Edit: Remember Ted Kennedy wanting a 1000% interest on ammo? Then someone wanted to call anything over 100 rounds an arsenal. Was that Hillary? Anyway that clearly shows that if they can't get our guns they want to stop the flow of ammo. The past makes me suspect of what going on now. I do remember that they wanted to make it s serious crime if you were caught with over 100 rounds of ammo. Then years ago they wanted primers produced that would not last longer than a year. It makes me ask myself why? It appears that crime isn't as much a concern to these liberal politicians as disarming the American people. Why why why????


----------



## Ron Gilmore (Jan 7, 2003)

Was at Watertown Gun show this weekend. Supply of .22s has increased that many of the re-sellers where actually selling for minor markups. I did buy some CCI 's at a small mark up over normal retail prices. Blazer and Magtech in abundance at very good prices as well!

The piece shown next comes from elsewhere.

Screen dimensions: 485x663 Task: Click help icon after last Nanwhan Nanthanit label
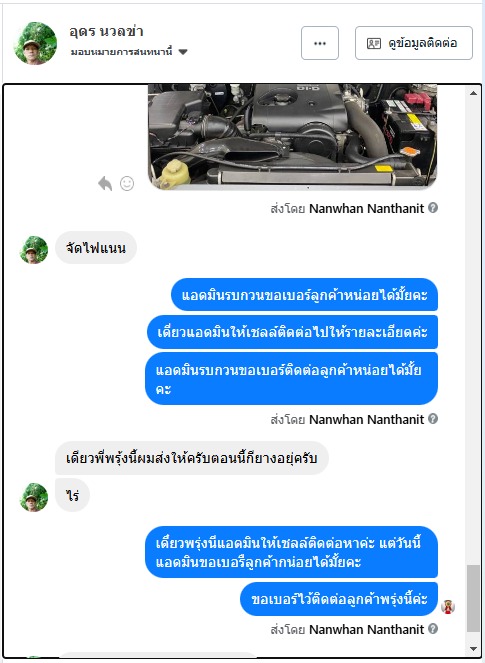(433, 629)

Just so strange that some areas they are very easy to find. Fargo not so much!


----------



## the professor (Oct 13, 2006)

There is very little resale going on any more in eastern SD. Basically, .22 is more popular than ever, and the factories just can't keep up with the current demand. Everybody realizes how hard it is to get, and when they come across some, they don't buy 50 rounds at a time, they buy 1000 rounds at a time.


----------



## dakotashooter2 (Oct 31, 2003)

One of the big advantages the .22 HAD was that it was cheap to shoot. but at .10 -.12 I no longer find it cheap. I can reload almost any of my handgun rounds for less than that.

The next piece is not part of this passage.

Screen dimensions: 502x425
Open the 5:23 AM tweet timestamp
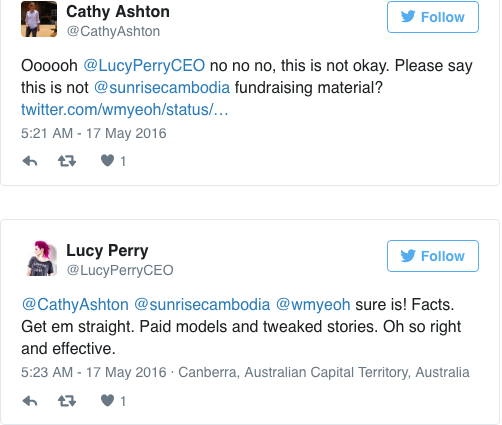tap(94, 372)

The only people I can figure that have time to hang out at Walmart and wait for the trucks to come in must be the unemployed.


----------



## alleyyooper (Jul 6, 2007)

In my local Wal Mart they have a sign posted saying the truck with ammo comes in late Wednesday night early Thursday morning. I have gotten there at 7:00 AM and was at least 50th in the line. One sales clerk told me one buyer is there every Wednesday at mid night and will buy the whole pallet of 22LR and 22 Mag ammo.
Yet I can go to the local gun shop once a week and buy 100 rounds of 22LR and 22 Mag ammo. They will not sell more than 100 rounds at a time and your name is put on a list they check once you buy some and you can't get any for another week. They do that so the resellers can't buy up the whole supply and every one else go with out.

I refuse to buy from those resellers also. Rather down load the 220 swift than put extra money in the pockets of those taking advantage of hunters and shooters.

 Al


----------



## Plainsman (Jul 30, 2003)

Our Wallmart in Jamestown limits people to two boxes. I recently purchased a couple of suppressors, but I think I need to purchase a suppressor for a center fire that comes apart easily for cleaning so I can cast heavy bullets to load subsonic. Like 22lr ammo cast bullets will spit a little lead and fill a suppressor if you can't take it apart for cleaning. A 75gr cast 22 bullet is under a penny and it takes very little powder for subsonic loads. I may just have to buy a 22 Hornet and a fast twist barrel for it. It would be nice to shoot cast and use only six or seven grains of powder.


----------



## north1 (Nov 9, 2010)

Local Walmart in Bottineau, ND also has a two box limit. Doesn't matter because usually .22 doesn't hit the shelf. Comes in Monday or Wednesday night. I had to be in town early on Thursday morning so stopped by and was told there wasn't any available. Knew this was a crock cause had relative who worked in receiving. Was told by sporting goods manager to check with so and so because he had a good supply or .22(reseller). Not hard to figure out reseller is the one getting .22 from this Walmart. Suppose I could contact corporate but figure I just won't do business with them anymore.

Now I wait till I have a big order of other stuff and order ammo at same time from Midway. This helps save on there high shipping and ammo is just as cheap or cheaper than Walfart. Just my $.02.


----------



## Habitat Hugger (Jan 19, 2005)

Was at the gun show here in Az yesterday. Seemed yo be plenty of ..22 rim fire available at decent prices. Last year a brick was close to $200.00, now about 10% of that. I had loaded up before and still had a bunch, but another buddy from BIS nought a pile of various ammo. Seemed like lots of it available with no limits on an individual like before.


----------